BEGIN Records
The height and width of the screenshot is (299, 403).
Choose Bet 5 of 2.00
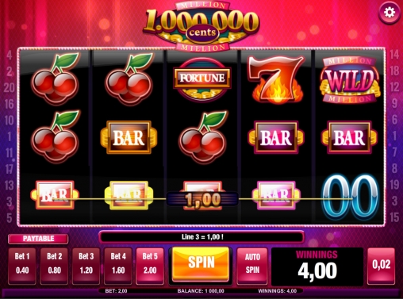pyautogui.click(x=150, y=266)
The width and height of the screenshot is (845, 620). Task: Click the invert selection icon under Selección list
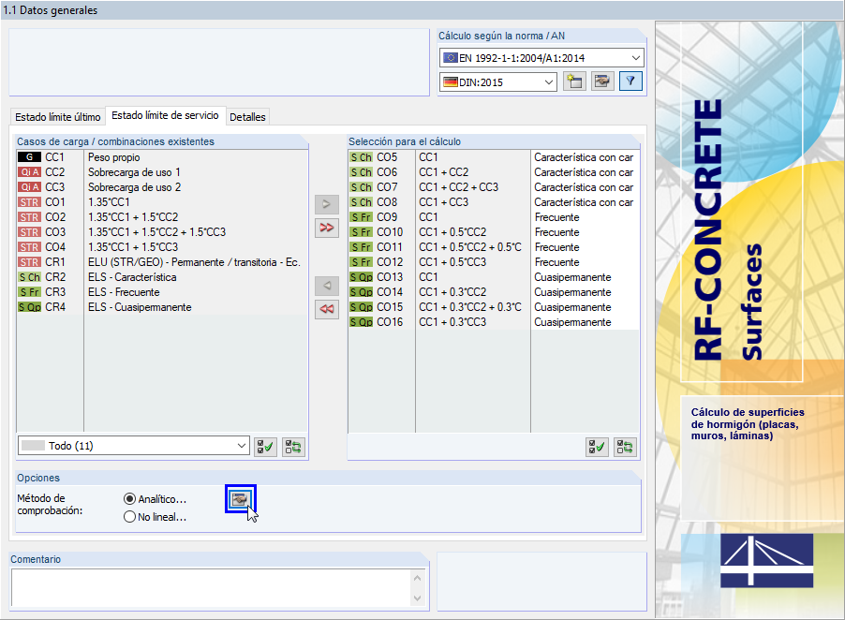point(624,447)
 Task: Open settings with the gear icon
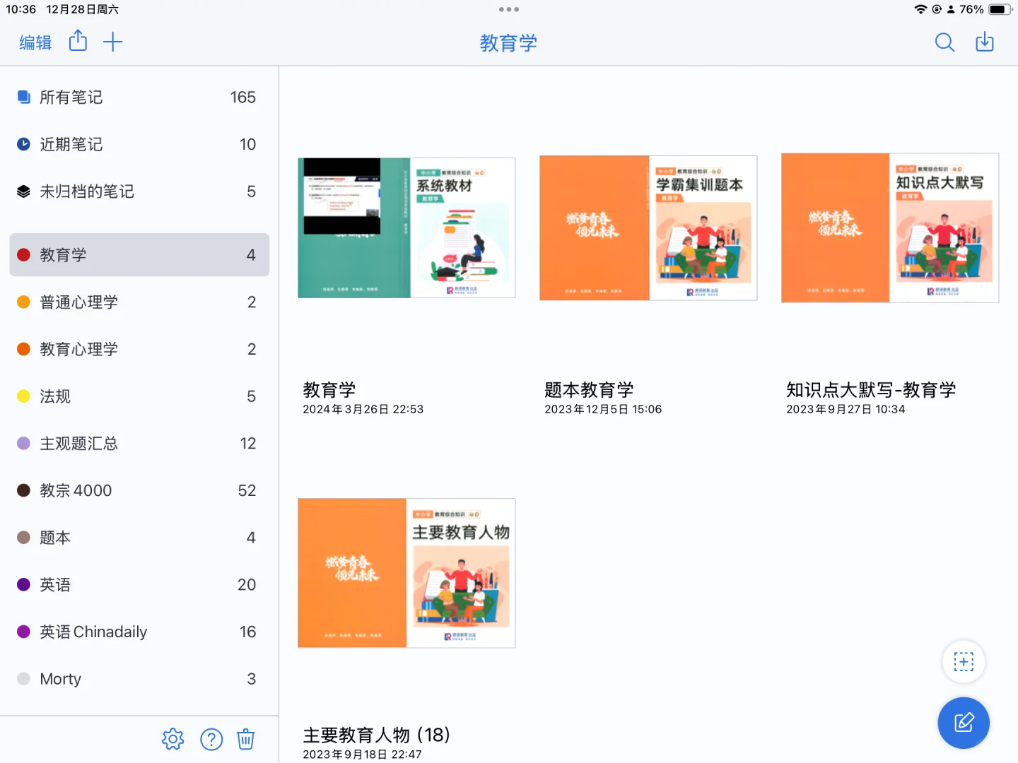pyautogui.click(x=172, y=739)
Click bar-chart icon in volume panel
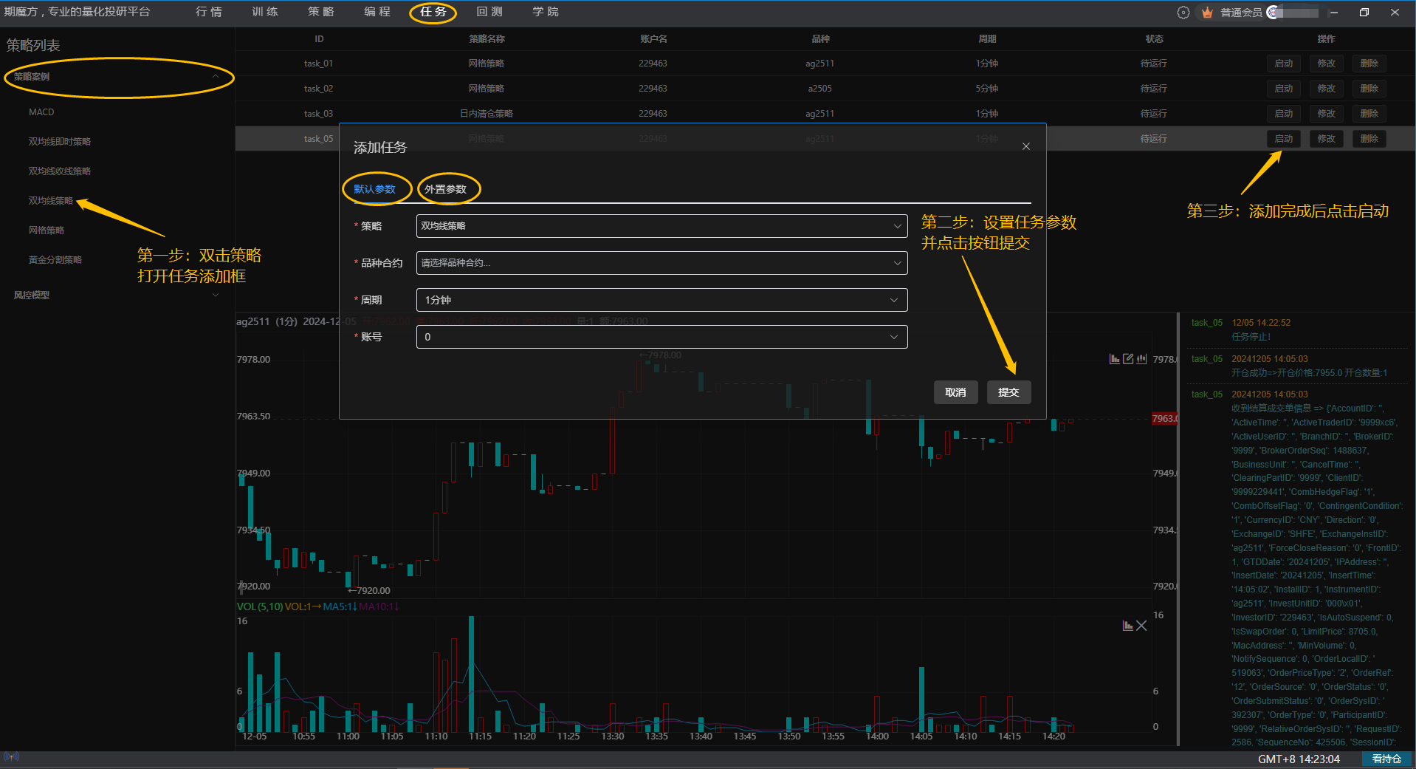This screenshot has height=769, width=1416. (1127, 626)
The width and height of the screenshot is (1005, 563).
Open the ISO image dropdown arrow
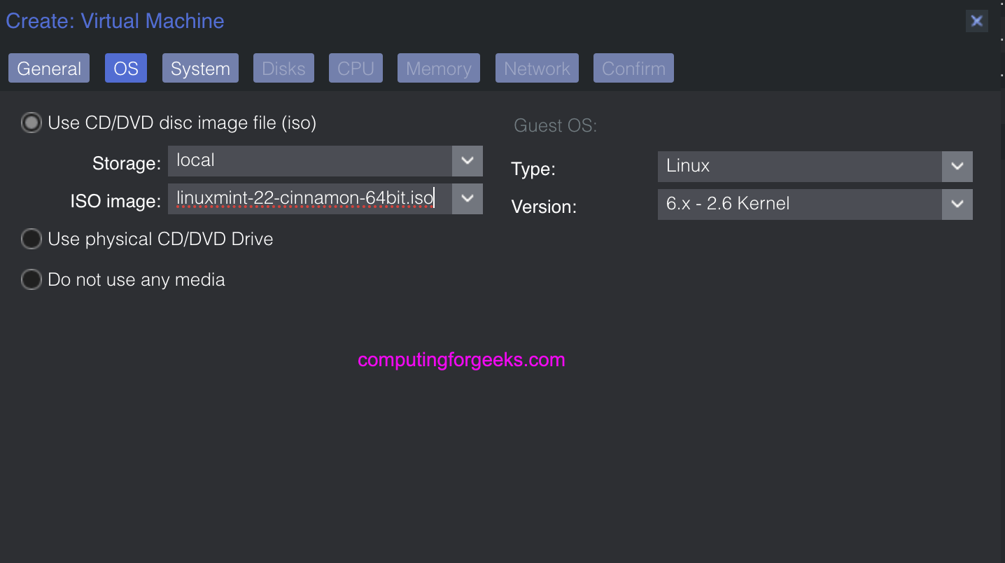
END Records
Would you please print only the lines running from the one with "The width and height of the screenshot is (845, 620)." to the final line of the entries above, exactly as written and without pictures?

The width and height of the screenshot is (845, 620). Task: Click the invert selection icon under Selección list
point(624,447)
 Task: Open settings with the gear icon
pyautogui.click(x=172, y=739)
Click bar-chart icon in volume panel
This screenshot has height=769, width=1416. (1127, 626)
The width and height of the screenshot is (1005, 563).
Open the ISO image dropdown arrow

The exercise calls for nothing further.